THE National Film and Sound Archive of Australia (NFSA) is creating a new business model and organisational structure – and now plans a series of meetings and workshops with supporters and key stakeholders.
The aim of the sessions is to engage with the film, recorded sound and broadcast industries, as well as academia, the cultural sector, and community at large, about the future of the revered NFSA.
In the wake of comments from industry and the public, NFSA CEO Michael Loebenstein said, “It has been very encouraging to see how deeply people care about the national audio-visual collection as a fundamental piece of our national cultural heritage.
“We want to better understand our stakeholders’ expectations and hear their ideas, and for them to think how they can help the NFSA to remain strong and independent in a rapidly changing and challenging environment.

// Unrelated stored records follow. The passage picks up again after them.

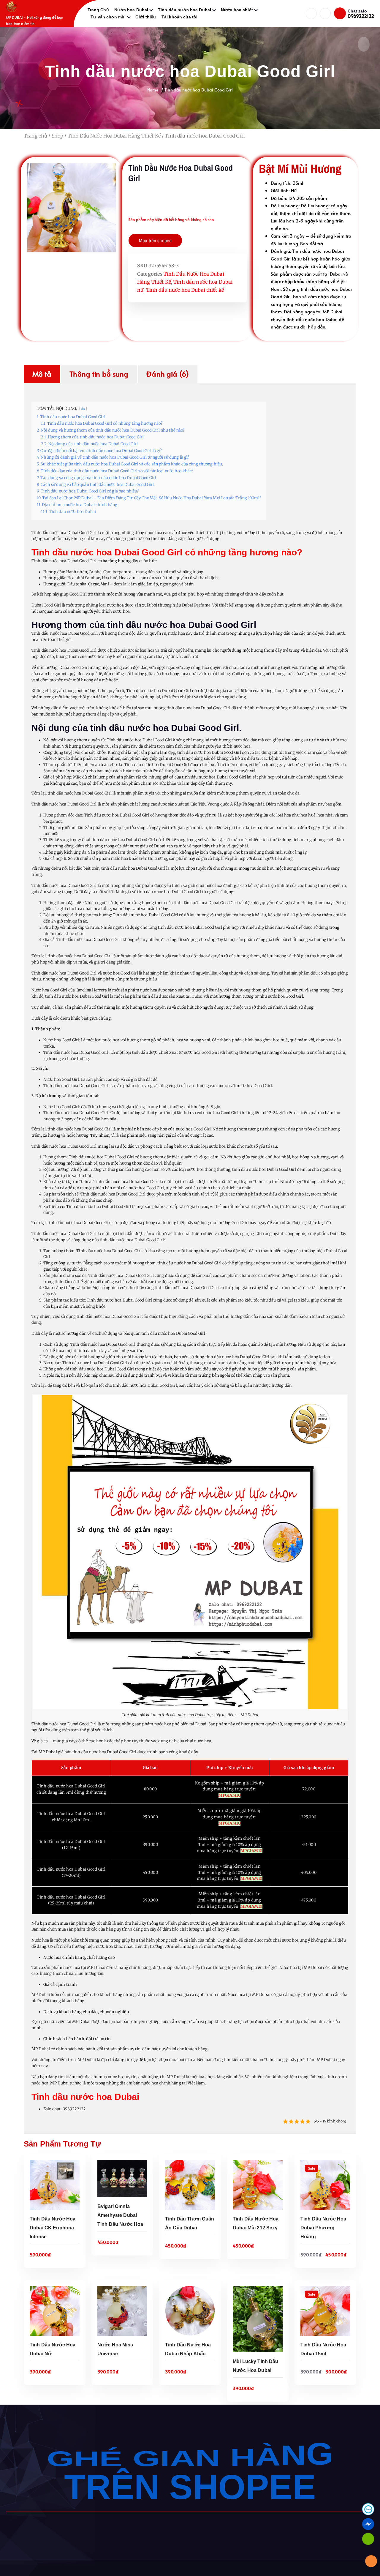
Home (152, 90)
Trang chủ (35, 136)
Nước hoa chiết (237, 9)
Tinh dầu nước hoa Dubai (184, 9)
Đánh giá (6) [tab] (167, 374)
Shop (58, 136)
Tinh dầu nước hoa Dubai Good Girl (198, 90)
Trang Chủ (98, 9)
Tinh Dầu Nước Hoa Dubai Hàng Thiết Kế (114, 136)
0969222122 (361, 15)
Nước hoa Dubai (131, 9)
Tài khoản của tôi (179, 17)
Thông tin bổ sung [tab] (98, 374)
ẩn (83, 409)
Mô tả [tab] (42, 374)
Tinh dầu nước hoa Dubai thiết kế (185, 290)
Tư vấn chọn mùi (108, 17)
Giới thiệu (145, 17)
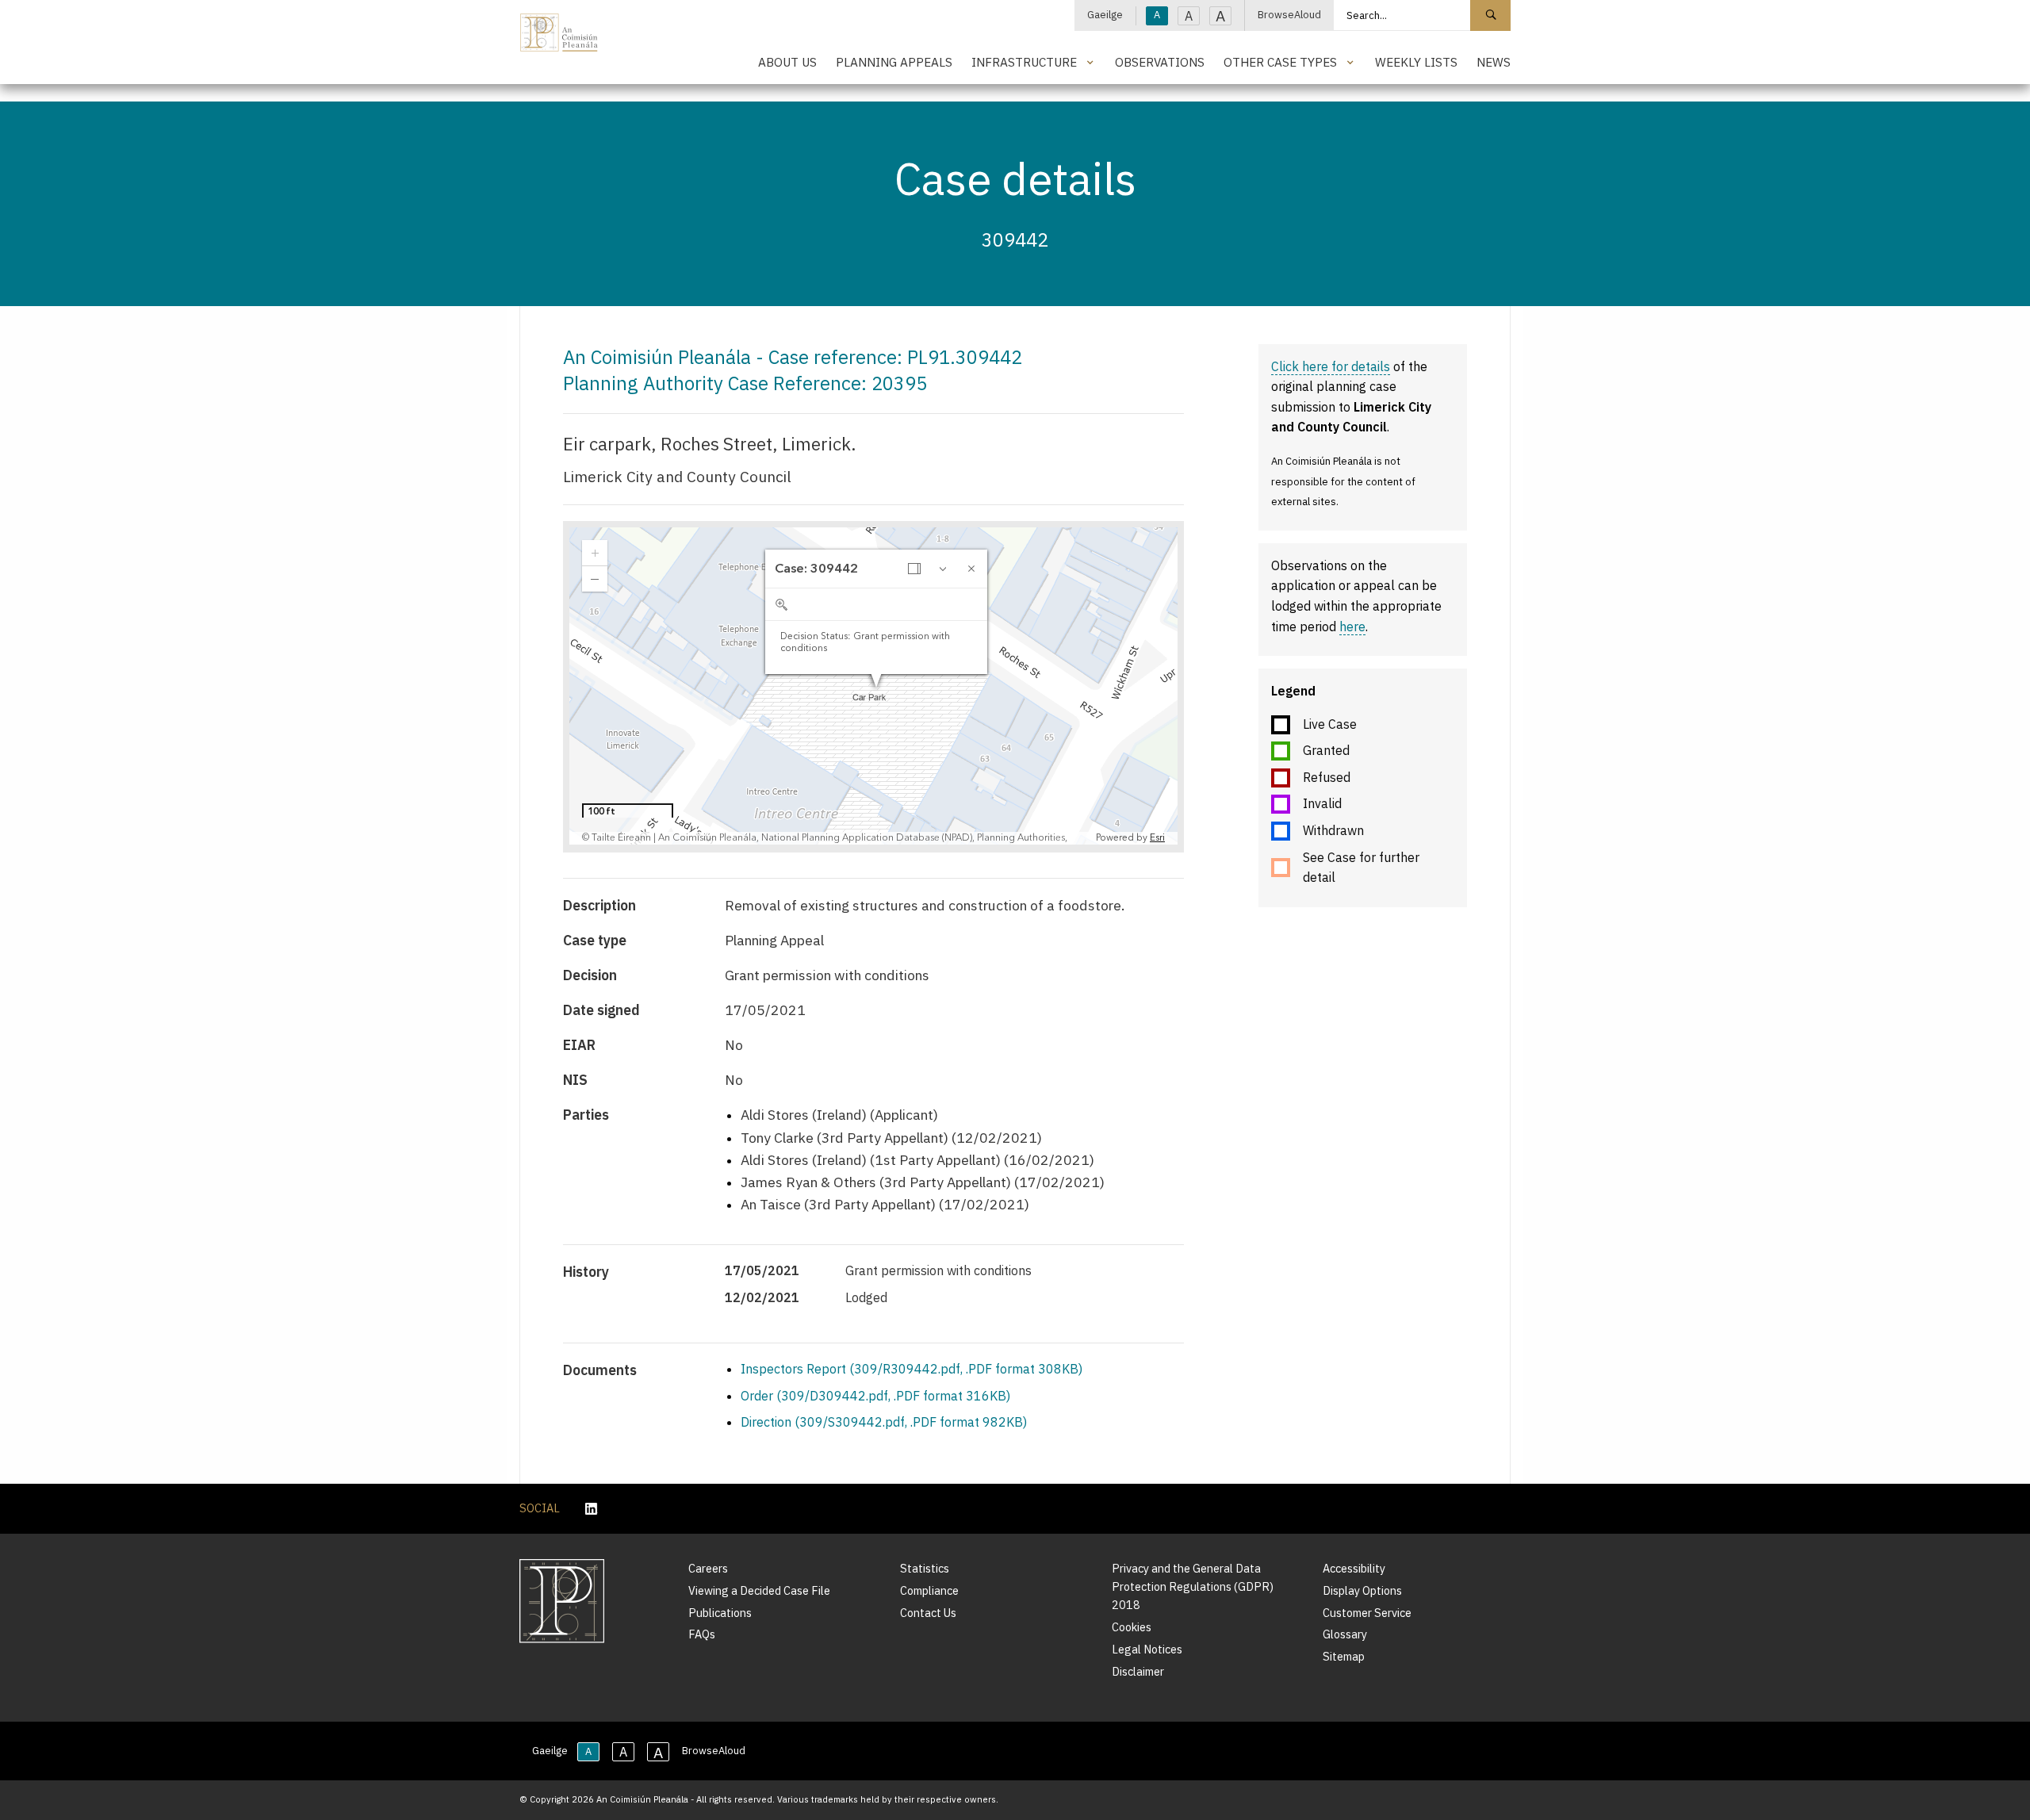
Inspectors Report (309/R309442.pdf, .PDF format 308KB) (911, 1369)
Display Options (1362, 1590)
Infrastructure (1024, 62)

“These workshops represent an opportunity for us to show how seriously the NFSA takes its role and responsibilities, today and well into the future.”
Gabrielle Trainor, chair of the NFSA Board, agreed.
“We welcome the concern and support we have received,” Ms Trainor said. “We also welcome the opportunity to share our vision, hear from our stakeholders in person, respond to questions, explain the rationale behind the changes, and to engage in constructive discussion.”
Mr Loebenstein plans to share the new vision for the NFSA, and the draft strategic plan 2014/15 to 2016/17, as well as clarify the issues and concerns raised by participants.
Sessions will be held in Sydney, Melbourne, Canberra, Perth and Brisbane. The exact dates, times and venues will be published on the NFSA website.